Today, the outlook for the global economy looks bleaker than a month ago, the IMF report says. According to one of its authors, an economist at the Tryggvi Gudmundsson Foundation, this is indicated by the decline in the index of business activity in the G20 countries in recent months. The state of the global economy is negatively affected by three main factors: high inflation in the West, weak growth in China, and finally, the consequences of the geopolitical crisis around Ukraine and anti-Russian sanctions.

This is the second time in the past month that the IMF has named these three underlying risks. In October they were mentioned by the Fund’s chief economist, Pierre-Olivier Gurinsha. It is noteworthy that this organization is not distinguished by an alarmist attitude, and usually does not give sharp forecasts. This time, its representatives spoke extremely frankly. The motive is clear: according to the charts on the IMF website, in October the level of business activity decreased in all developed countries except Japan and the United States (among emerging economies – in Russia, Turkey, South Africa and China). According to Bloomberg, citing the IMF’s October report, global inflation will peak in 2022 and then slow to 4.1% by 2024.

But for us, in this context, the Russian theme is important, more precisely, the risks associated with it for the global economy. In the past, due to the small share of the Russian Federation in world GDP, this was not relevant, now the situation has changed radically. After all, the same raw material crisis in the EU, as Pierre-Olivier Gurinsha notes, was largely the result of “wide and irreversible changes in the geopolitical structure of energy supplies after the outbreak of hostilities in Ukraine.”

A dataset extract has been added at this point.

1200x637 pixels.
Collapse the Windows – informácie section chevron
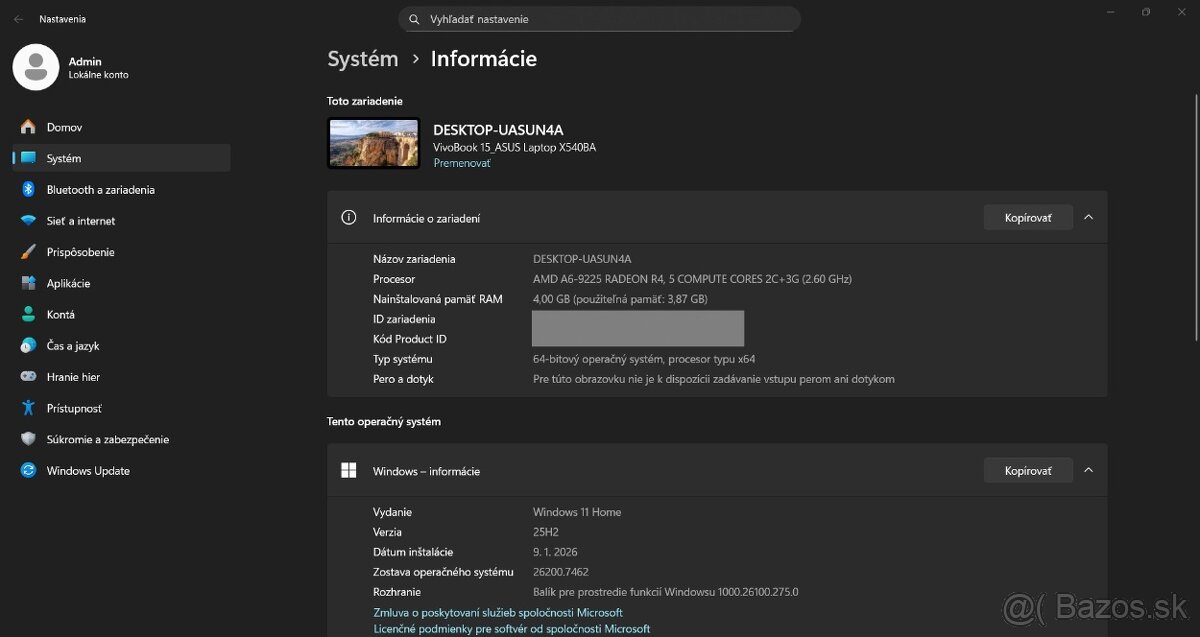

If we talk about Europe, its problems were exacerbated not today, but as a result of the 2020 pandemic and the then immoderate injection of liquidity into the economy, which turned into high inflation. Already in the summer of 2021, Europeans are faced with a price increase of 5% instead of the usual 1.5-2% per year. Large-scale (more than 10,000) anti-Russian sanctions and the break in the raw materials partnership with Moscow have given the situation a new degree of intensity. The burden on business has grown, the profitability of enterprises has collapsed, more than 250 thousand of them have closed since the beginning of the year in the UK, more than 50 thousand in Germany, and about 30 thousand in France.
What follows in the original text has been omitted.